Der rasante Aufstieg von Ökosystemen im Businesskontext ist eine Reaktion auf die Marktdynamik der digitalen Welt. Wachsende Kundenansprüche fordern alternative Produkt- und Serviceerfahrungen. Die erfolgreichsten Unternehmen unserer Zeit schaffen es, in starken Partnernetzwerken ihre spezialisierten Fähigkeiten und Ressourcen im Ökosystem miteinander zur verknüpfen und so völlig neue Erfahrungen zu schaffen.

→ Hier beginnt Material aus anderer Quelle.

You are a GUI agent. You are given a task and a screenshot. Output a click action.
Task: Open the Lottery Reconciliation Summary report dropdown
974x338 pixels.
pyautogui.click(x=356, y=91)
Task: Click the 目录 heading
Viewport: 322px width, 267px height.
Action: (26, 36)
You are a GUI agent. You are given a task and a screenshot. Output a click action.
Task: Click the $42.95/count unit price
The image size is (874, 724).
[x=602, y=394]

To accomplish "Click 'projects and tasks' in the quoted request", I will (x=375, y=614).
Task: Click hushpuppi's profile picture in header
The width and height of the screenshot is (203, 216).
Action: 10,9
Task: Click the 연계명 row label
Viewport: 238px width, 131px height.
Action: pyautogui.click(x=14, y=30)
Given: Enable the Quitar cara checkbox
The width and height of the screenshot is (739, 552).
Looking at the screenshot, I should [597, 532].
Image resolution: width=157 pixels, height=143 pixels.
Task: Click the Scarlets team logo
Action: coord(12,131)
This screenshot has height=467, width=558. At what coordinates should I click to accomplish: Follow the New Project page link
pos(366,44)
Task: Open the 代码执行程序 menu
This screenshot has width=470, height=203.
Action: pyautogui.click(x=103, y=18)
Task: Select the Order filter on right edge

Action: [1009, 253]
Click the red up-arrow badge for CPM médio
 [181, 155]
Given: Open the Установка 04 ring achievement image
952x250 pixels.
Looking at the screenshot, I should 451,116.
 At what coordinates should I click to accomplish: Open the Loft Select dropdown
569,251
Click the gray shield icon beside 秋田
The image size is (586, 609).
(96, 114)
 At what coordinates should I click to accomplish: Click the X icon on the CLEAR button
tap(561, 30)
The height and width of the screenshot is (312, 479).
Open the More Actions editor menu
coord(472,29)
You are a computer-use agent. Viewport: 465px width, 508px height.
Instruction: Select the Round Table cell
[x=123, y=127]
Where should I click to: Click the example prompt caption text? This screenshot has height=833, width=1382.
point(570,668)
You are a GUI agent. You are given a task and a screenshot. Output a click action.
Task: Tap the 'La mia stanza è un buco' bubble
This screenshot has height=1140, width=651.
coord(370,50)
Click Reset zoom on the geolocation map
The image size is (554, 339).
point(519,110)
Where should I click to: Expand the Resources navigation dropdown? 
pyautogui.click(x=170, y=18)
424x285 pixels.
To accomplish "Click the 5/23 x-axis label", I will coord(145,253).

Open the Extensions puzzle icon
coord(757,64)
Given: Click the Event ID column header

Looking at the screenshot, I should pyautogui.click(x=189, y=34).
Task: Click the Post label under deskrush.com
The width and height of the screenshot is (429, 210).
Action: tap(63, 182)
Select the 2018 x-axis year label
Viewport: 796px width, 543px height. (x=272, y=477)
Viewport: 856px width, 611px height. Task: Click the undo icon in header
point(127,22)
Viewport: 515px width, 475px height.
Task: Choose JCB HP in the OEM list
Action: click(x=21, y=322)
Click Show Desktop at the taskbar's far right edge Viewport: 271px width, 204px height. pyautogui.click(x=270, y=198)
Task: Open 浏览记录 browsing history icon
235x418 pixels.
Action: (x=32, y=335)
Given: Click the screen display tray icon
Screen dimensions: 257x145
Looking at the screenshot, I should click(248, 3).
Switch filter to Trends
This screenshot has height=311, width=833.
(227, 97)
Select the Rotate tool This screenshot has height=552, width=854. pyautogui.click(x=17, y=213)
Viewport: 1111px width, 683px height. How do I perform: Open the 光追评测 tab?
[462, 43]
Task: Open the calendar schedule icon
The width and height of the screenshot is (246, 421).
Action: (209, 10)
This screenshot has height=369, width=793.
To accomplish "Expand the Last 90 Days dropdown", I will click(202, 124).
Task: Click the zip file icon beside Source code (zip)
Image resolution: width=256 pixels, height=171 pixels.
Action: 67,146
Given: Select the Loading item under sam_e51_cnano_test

Das neue Geschäftsmodell Ökosystem

Die digitale Disruption führt zu einem Paradigmenwechsel unserer Wirtschaft: Horizontale Wertschöpfungsprozesse für Produkte und Dienstleistungen haben weitgehend ausgedient – Wettbewerb findet zunehmend als Koopetition (Kooperation und Competition) statt. Prominentes Beispiel: Daimler und BWM, jahrzehntelang in hartem Konkurrenzkampf um die Mobilitätsservices der Zukunft, betreiben heute gemeinsam das Mobilitätsökosystem „your now“.  Dieses soll sämtliche Bedürfnisse urbaner Kunden nach Mobilität abdecken. Auch in anderen Branchen, etwa in der Finanzindustrie, entstehen mit COMECO (Sparda Banken) und ihrer neuen Plattform TEO oder Iconic Finance (Allianz) Allfinanzökosysteme.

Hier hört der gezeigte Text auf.